### WHAT YOU SHOULD DO
Give the data again exactly as it is written.

### MATERIALS PROVIDED

++++++++

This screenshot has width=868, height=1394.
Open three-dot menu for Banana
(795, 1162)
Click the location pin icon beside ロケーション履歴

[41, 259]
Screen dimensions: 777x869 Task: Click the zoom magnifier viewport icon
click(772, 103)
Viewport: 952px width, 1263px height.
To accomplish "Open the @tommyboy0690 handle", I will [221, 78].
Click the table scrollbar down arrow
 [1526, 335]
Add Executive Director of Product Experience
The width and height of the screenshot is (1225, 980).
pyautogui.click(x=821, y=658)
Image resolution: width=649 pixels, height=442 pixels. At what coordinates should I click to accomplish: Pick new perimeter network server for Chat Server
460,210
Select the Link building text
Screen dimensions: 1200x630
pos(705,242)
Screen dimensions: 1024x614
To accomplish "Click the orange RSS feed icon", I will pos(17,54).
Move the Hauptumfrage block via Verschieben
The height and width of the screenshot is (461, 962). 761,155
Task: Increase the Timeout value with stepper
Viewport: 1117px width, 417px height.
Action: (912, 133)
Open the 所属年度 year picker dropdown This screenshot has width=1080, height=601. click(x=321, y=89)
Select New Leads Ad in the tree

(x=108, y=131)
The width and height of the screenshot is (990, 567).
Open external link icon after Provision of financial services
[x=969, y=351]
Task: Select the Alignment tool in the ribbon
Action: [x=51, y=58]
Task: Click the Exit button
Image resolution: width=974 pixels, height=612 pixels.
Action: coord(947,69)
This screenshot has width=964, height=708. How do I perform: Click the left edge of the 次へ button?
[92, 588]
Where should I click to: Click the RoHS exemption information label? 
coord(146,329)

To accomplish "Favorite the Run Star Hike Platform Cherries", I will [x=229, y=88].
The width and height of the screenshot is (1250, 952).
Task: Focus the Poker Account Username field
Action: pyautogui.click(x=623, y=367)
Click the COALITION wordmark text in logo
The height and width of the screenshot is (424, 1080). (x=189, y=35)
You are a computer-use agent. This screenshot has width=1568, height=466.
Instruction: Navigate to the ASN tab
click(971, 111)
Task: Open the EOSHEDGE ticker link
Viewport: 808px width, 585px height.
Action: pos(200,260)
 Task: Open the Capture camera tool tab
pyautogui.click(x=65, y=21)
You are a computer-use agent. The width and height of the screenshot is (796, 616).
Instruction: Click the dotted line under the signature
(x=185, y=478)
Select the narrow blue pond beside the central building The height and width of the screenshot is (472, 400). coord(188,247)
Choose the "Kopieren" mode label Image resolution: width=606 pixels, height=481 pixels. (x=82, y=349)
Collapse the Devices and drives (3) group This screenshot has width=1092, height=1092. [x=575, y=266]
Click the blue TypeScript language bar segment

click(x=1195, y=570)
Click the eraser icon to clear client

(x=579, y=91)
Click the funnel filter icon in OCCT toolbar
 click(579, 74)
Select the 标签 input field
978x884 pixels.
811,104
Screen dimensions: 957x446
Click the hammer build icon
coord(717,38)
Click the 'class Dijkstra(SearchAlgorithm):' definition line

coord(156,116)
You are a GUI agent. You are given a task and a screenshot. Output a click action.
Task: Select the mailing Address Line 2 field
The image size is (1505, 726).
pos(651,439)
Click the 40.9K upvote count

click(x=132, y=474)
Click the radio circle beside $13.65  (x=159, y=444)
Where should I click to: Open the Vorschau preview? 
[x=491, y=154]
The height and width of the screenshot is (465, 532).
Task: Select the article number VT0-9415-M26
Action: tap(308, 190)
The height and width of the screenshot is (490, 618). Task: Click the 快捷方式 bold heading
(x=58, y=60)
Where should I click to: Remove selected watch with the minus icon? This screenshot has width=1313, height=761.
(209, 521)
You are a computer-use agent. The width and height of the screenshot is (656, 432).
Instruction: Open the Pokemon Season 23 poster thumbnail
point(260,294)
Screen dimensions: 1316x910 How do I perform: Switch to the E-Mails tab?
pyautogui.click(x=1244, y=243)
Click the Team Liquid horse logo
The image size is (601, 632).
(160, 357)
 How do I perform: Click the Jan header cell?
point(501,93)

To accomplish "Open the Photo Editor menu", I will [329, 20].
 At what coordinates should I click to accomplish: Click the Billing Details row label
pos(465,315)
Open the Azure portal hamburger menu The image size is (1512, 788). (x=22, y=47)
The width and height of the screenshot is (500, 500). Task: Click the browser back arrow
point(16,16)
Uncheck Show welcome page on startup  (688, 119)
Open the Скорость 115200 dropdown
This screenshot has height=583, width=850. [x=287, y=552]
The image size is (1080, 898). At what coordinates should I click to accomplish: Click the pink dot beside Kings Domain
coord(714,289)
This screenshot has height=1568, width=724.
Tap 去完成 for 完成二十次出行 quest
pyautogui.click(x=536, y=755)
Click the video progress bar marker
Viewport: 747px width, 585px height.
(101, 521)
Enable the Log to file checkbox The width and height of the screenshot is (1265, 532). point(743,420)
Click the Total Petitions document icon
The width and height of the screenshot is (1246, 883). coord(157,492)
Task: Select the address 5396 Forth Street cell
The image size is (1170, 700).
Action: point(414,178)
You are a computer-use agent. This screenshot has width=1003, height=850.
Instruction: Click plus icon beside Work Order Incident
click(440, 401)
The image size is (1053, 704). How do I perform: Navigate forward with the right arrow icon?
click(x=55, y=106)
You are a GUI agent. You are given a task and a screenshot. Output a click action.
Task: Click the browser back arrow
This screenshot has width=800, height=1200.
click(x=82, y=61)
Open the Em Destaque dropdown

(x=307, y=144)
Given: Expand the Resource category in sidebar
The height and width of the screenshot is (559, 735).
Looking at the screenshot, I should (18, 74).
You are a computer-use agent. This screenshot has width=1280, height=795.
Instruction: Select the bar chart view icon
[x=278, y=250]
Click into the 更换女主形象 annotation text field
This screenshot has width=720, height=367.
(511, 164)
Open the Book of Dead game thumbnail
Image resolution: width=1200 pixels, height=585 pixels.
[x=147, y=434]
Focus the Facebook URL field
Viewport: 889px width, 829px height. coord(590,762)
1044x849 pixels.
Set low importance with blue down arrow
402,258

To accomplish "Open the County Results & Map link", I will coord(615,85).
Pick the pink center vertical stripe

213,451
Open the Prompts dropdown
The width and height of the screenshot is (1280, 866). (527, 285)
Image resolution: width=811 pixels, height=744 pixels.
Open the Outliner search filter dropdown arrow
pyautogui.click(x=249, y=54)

++++++++

### TASK RESPONSE
This screenshot has width=868, height=1394.
Open three-dot menu for Banana
(795, 1162)
Click the location pin icon beside ロケーション履歴

[41, 259]
Screen dimensions: 777x869 Task: Click the zoom magnifier viewport icon
click(772, 103)
Viewport: 952px width, 1263px height.
To accomplish "Open the @tommyboy0690 handle", I will [221, 78].
Click the table scrollbar down arrow
 [1526, 335]
Add Executive Director of Product Experience
The width and height of the screenshot is (1225, 980).
pyautogui.click(x=821, y=658)
Image resolution: width=649 pixels, height=442 pixels. At what coordinates should I click to accomplish: Pick new perimeter network server for Chat Server
460,210
Select the Link building text
Screen dimensions: 1200x630
pos(705,242)
Screen dimensions: 1024x614
To accomplish "Click the orange RSS feed icon", I will pos(17,54).
Move the Hauptumfrage block via Verschieben
The height and width of the screenshot is (461, 962). 761,155
Task: Increase the Timeout value with stepper
Viewport: 1117px width, 417px height.
Action: (912, 133)
Open the 所属年度 year picker dropdown This screenshot has width=1080, height=601. click(x=321, y=89)
Select New Leads Ad in the tree

(x=108, y=131)
The width and height of the screenshot is (990, 567).
Open external link icon after Provision of financial services
[x=969, y=351]
Task: Select the Alignment tool in the ribbon
Action: [x=51, y=58]
Task: Click the Exit button
Image resolution: width=974 pixels, height=612 pixels.
Action: coord(947,69)
This screenshot has width=964, height=708. How do I perform: Click the left edge of the 次へ button?
[92, 588]
Where should I click to: Click the RoHS exemption information label? 
coord(146,329)

To accomplish "Favorite the Run Star Hike Platform Cherries", I will [x=229, y=88].
The width and height of the screenshot is (1250, 952).
Task: Focus the Poker Account Username field
Action: pyautogui.click(x=623, y=367)
Click the COALITION wordmark text in logo
The height and width of the screenshot is (424, 1080). (x=189, y=35)
You are a computer-use agent. This screenshot has width=1568, height=466.
Instruction: Navigate to the ASN tab
click(971, 111)
Task: Open the EOSHEDGE ticker link
Viewport: 808px width, 585px height.
Action: pos(200,260)
 Task: Open the Capture camera tool tab
pyautogui.click(x=65, y=21)
You are a computer-use agent. The width and height of the screenshot is (796, 616).
Instruction: Click the dotted line under the signature
(x=185, y=478)
Select the narrow blue pond beside the central building The height and width of the screenshot is (472, 400). coord(188,247)
Choose the "Kopieren" mode label Image resolution: width=606 pixels, height=481 pixels. (x=82, y=349)
Collapse the Devices and drives (3) group This screenshot has width=1092, height=1092. [x=575, y=266]
Click the blue TypeScript language bar segment

click(x=1195, y=570)
Click the eraser icon to clear client

(x=579, y=91)
Click the funnel filter icon in OCCT toolbar
 click(579, 74)
Select the 标签 input field
978x884 pixels.
811,104
Screen dimensions: 957x446
Click the hammer build icon
coord(717,38)
Click the 'class Dijkstra(SearchAlgorithm):' definition line

coord(156,116)
You are a GUI agent. You are given a task and a screenshot. Output a click action.
Task: Select the mailing Address Line 2 field
The image size is (1505, 726).
pos(651,439)
Click the 40.9K upvote count

click(x=132, y=474)
Click the radio circle beside $13.65  (x=159, y=444)
Where should I click to: Open the Vorschau preview? 
[x=491, y=154]
The height and width of the screenshot is (465, 532).
Task: Select the article number VT0-9415-M26
Action: tap(308, 190)
The height and width of the screenshot is (490, 618). Task: Click the 快捷方式 bold heading
(x=58, y=60)
Where should I click to: Remove selected watch with the minus icon? This screenshot has width=1313, height=761.
(209, 521)
You are a computer-use agent. The width and height of the screenshot is (656, 432).
Instruction: Open the Pokemon Season 23 poster thumbnail
point(260,294)
Screen dimensions: 1316x910 How do I perform: Switch to the E-Mails tab?
pyautogui.click(x=1244, y=243)
Click the Team Liquid horse logo
The image size is (601, 632).
(160, 357)
 How do I perform: Click the Jan header cell?
point(501,93)

To accomplish "Open the Photo Editor menu", I will [329, 20].
 At what coordinates should I click to accomplish: Click the Billing Details row label
pos(465,315)
Open the Azure portal hamburger menu The image size is (1512, 788). (x=22, y=47)
The width and height of the screenshot is (500, 500). Task: Click the browser back arrow
point(16,16)
Uncheck Show welcome page on startup  (688, 119)
Open the Скорость 115200 dropdown
This screenshot has height=583, width=850. [x=287, y=552]
The image size is (1080, 898). At what coordinates should I click to accomplish: Click the pink dot beside Kings Domain
coord(714,289)
This screenshot has height=1568, width=724.
Tap 去完成 for 完成二十次出行 quest
pyautogui.click(x=536, y=755)
Click the video progress bar marker
Viewport: 747px width, 585px height.
(101, 521)
Enable the Log to file checkbox The width and height of the screenshot is (1265, 532). point(743,420)
Click the Total Petitions document icon
The width and height of the screenshot is (1246, 883). coord(157,492)
Task: Select the address 5396 Forth Street cell
The image size is (1170, 700).
Action: point(414,178)
You are a computer-use agent. This screenshot has width=1003, height=850.
Instruction: Click plus icon beside Work Order Incident
click(440, 401)
The image size is (1053, 704). How do I perform: Navigate forward with the right arrow icon?
click(x=55, y=106)
You are a GUI agent. You are given a task and a screenshot. Output a click action.
Task: Click the browser back arrow
This screenshot has width=800, height=1200.
click(x=82, y=61)
Open the Em Destaque dropdown

(x=307, y=144)
Given: Expand the Resource category in sidebar
The height and width of the screenshot is (559, 735).
Looking at the screenshot, I should (18, 74).
You are a computer-use agent. This screenshot has width=1280, height=795.
Instruction: Select the bar chart view icon
[x=278, y=250]
Click into the 更换女主形象 annotation text field
This screenshot has width=720, height=367.
(511, 164)
Open the Book of Dead game thumbnail
Image resolution: width=1200 pixels, height=585 pixels.
[x=147, y=434]
Focus the Facebook URL field
Viewport: 889px width, 829px height. coord(590,762)
1044x849 pixels.
Set low importance with blue down arrow
402,258

To accomplish "Open the County Results & Map link", I will coord(615,85).
Pick the pink center vertical stripe

213,451
Open the Prompts dropdown
The width and height of the screenshot is (1280, 866). (527, 285)
Image resolution: width=811 pixels, height=744 pixels.
Open the Outliner search filter dropdown arrow
pyautogui.click(x=249, y=54)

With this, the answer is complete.